Thank you Niklas for explaining that to me.

Much appreciated.

David

Niklas Holsti wrote:
> On 19-10-12 03:39 , David Wall wrote:
>> I regularly 'build' GnuCOBOL compiler from source code - however it is
>> supplied in 'tar' format.
>> I use 'tar' to unpack it and then I need to make changes to certain
>> files all the time.
>>
>> Is there any program in Mingw 6.3.0 that I can utilise to do these
>> patches for me.
> 
> The "patch" and "diff" tools are designed for this.
> 
>> I installed msys-patch and checked thru the documentation - but it
>> processes a 'diff' file and
>> that confused me no end. Maybe I'll have to investigate how to produce a
>> 'diff' file.
> 
> Yes.
> 
> This is the process: first,
> 
> 1. Make a copy of all the original files from the "tar".
> 
> 2. Edit the copy manually, applying the changes you need (which is what 
> you have done so far for all "tar" versions, so you could use the last 
> version of your edited files instead).
> 
> 3. Run "diff" to compare the original file set with the manually edited 
> file set. Store the resulting diff output as a "diff file". This file a 
> record of the changes that you made manually; it identifies the files 
> that were changed, the places in the files that were changed, and the 
> change (old text => new text).
> 
> When, later, you get a new "tar", you run "patch" on the new files using 
> the "diff file" that you got from step 3 above. "Patch" then reapplies 
> the same changes you did on the original "tar" file set and which were 
> recorded in the "diff file".

### WORK INSTRUCTIONS
**a)** In the email about patching GnuCOBOL source files, why can "patch" redo the manual edits on a newly downloaded "tar"? Answer in one to three sentences.
**b)** Pick up the email about patching GnuCOBOL source files after its last sentence and keep writing in the same voice.

### STORED DATA

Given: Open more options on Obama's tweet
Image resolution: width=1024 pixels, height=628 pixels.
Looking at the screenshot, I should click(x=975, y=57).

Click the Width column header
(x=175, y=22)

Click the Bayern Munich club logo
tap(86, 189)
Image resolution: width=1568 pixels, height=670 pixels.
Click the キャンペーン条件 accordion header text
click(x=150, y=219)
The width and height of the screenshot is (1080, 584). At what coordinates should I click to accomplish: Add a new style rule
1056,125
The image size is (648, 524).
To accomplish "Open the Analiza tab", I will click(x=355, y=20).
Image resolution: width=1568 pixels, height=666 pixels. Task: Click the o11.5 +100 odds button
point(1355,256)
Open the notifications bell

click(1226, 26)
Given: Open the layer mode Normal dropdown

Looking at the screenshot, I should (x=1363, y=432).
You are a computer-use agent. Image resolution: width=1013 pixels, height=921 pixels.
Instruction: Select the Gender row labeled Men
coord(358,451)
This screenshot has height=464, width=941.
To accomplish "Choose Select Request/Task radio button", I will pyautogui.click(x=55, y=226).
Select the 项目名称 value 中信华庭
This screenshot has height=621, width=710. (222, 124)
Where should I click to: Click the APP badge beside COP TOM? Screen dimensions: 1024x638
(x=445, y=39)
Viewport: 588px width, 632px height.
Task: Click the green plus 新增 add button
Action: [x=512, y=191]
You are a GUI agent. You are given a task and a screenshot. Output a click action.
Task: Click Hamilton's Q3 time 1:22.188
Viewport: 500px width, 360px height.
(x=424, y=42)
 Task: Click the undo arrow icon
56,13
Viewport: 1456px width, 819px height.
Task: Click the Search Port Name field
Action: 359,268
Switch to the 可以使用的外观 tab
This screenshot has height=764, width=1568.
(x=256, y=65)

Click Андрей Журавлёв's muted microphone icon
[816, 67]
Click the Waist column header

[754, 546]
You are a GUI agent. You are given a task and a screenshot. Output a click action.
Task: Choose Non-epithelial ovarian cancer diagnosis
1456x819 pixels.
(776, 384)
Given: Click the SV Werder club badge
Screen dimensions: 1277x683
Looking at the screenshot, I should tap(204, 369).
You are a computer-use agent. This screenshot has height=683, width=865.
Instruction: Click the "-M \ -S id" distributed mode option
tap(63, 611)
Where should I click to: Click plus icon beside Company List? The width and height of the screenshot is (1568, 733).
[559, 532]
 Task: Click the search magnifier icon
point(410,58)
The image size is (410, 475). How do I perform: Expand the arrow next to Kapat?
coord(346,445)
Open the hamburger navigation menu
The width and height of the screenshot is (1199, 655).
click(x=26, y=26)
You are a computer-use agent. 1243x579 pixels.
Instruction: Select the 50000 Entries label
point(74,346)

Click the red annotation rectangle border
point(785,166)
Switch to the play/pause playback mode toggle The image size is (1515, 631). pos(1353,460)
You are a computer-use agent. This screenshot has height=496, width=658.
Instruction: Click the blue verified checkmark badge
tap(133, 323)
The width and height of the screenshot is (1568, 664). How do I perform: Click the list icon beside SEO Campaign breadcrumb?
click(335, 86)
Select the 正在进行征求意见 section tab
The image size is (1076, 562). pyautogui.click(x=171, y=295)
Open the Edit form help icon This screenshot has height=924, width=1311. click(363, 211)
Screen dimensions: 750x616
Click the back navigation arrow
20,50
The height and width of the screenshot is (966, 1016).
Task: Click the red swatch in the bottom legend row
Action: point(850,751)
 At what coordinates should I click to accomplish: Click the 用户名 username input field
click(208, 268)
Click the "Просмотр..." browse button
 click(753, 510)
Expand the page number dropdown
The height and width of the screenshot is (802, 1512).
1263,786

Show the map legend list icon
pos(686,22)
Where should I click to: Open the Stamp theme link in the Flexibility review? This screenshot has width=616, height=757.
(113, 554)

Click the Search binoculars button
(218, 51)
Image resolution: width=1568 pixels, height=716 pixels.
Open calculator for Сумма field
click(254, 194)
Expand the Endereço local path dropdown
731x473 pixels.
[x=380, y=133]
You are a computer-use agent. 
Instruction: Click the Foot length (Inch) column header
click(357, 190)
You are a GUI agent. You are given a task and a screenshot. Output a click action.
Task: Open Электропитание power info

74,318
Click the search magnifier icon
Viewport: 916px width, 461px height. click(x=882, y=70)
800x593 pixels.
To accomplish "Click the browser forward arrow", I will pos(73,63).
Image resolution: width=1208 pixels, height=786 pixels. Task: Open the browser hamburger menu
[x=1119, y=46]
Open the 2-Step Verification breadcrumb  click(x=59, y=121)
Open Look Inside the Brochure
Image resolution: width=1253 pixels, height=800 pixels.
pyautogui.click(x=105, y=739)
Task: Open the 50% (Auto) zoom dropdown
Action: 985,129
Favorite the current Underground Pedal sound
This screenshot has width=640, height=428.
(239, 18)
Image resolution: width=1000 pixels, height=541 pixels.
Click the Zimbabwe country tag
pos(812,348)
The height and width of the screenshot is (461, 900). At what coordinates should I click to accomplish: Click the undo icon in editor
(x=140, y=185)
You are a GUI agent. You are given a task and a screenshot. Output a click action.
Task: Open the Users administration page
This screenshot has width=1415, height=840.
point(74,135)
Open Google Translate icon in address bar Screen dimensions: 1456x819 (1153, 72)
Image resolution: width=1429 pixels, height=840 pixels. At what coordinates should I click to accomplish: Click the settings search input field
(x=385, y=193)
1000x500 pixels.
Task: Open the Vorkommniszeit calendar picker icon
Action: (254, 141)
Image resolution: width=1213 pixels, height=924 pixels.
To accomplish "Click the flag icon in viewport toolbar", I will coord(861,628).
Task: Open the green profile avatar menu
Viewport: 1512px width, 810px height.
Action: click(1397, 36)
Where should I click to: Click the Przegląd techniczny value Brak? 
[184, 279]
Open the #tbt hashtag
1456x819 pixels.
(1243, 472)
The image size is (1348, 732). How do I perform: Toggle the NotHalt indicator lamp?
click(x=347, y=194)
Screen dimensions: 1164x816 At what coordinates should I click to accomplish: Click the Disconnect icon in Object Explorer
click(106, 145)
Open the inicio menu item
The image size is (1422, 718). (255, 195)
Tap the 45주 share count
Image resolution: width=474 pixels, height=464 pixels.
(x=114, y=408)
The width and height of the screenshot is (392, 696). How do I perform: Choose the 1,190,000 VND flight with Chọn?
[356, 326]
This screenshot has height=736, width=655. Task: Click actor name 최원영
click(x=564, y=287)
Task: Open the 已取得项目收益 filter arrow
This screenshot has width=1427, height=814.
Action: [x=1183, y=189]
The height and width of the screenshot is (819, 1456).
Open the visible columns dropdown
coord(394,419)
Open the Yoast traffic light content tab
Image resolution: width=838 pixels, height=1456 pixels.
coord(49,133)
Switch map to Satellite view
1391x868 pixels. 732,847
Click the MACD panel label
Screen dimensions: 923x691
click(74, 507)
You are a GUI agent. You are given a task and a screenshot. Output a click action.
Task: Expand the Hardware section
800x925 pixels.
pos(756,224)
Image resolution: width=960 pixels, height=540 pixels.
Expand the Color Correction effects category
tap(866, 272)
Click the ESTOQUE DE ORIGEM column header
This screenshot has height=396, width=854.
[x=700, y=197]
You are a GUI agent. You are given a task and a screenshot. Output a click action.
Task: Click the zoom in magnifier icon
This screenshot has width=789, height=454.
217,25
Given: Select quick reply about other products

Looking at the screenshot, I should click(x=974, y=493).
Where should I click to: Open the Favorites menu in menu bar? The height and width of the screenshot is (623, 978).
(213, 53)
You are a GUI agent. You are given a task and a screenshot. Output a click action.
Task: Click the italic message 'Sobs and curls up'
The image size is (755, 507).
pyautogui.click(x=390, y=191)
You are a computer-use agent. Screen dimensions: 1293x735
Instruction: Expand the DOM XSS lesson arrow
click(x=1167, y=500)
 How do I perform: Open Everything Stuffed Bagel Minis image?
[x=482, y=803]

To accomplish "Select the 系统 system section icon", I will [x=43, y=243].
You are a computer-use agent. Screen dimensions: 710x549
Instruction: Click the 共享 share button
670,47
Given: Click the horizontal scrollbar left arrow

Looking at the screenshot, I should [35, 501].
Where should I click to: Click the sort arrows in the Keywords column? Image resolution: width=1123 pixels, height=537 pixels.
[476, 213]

### ANSWERS
**a)** The diff file made in step 3 records the manual changes. It says which files were changed, where in those files the changes were made, and what each change was, from the old text to the new text. "Patch" reads that record and applies the same changes to the new file set.

**b)**
> 
> "Patch" tolerates a certain amount of evolution in the "tar" files from 
> one version to the next, but if there is too much of that -- for 
> example, if a function that you changed, as shown in the "diff" file, no 
> longer exists in the new "tar" files or has been moved somewhere far 
> away -- "patch" reports an error and then you have to consider what to 
> do and perhaps edit something manually again. If you have to do that, 
> you can then make, with "diff", a new "diff file" that reflects this 
> evolution of the "tar" files, and the new "diff file" should work better 
> when the next new "tar" arrives.
> 
>> What I'd like to do is tell a patch program to:
>>
>> 1. Find this file     2. Find this text in the file    3. Replace found
>> text with new text.
> 
> That is exactly what the patch+diff combination can do.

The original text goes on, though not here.